Locate the line containing "Like the article with Facebook いいね!" in the data below. Reproduce it and every following line up to the end, exactly as given.

**Extracted records:**
====

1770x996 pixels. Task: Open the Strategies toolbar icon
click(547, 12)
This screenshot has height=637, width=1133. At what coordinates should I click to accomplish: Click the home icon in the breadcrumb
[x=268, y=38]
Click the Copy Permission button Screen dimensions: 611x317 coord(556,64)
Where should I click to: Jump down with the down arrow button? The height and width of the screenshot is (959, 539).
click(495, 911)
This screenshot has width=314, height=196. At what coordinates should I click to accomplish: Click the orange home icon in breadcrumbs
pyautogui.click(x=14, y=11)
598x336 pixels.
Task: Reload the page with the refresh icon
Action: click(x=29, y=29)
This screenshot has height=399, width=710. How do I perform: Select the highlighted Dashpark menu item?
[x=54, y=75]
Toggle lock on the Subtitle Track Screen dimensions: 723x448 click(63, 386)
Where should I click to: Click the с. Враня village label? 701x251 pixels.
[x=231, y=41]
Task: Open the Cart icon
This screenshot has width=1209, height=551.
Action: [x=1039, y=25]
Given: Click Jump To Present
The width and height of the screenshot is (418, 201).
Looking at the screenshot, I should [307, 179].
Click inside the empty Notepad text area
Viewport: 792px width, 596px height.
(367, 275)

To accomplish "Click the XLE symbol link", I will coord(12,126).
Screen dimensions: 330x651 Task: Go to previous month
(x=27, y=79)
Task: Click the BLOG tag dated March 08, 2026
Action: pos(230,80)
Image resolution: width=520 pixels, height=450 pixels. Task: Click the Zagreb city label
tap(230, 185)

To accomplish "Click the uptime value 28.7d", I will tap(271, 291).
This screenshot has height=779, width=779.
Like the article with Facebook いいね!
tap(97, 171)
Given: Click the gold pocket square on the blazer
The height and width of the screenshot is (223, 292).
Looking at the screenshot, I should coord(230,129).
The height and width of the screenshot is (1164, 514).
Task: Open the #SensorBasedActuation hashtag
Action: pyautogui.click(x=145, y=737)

====

**Answer to this task:**
Like the article with Facebook いいね!
tap(97, 171)
Given: Click the gold pocket square on the blazer
The height and width of the screenshot is (223, 292).
Looking at the screenshot, I should coord(230,129).
The height and width of the screenshot is (1164, 514).
Task: Open the #SensorBasedActuation hashtag
Action: pyautogui.click(x=145, y=737)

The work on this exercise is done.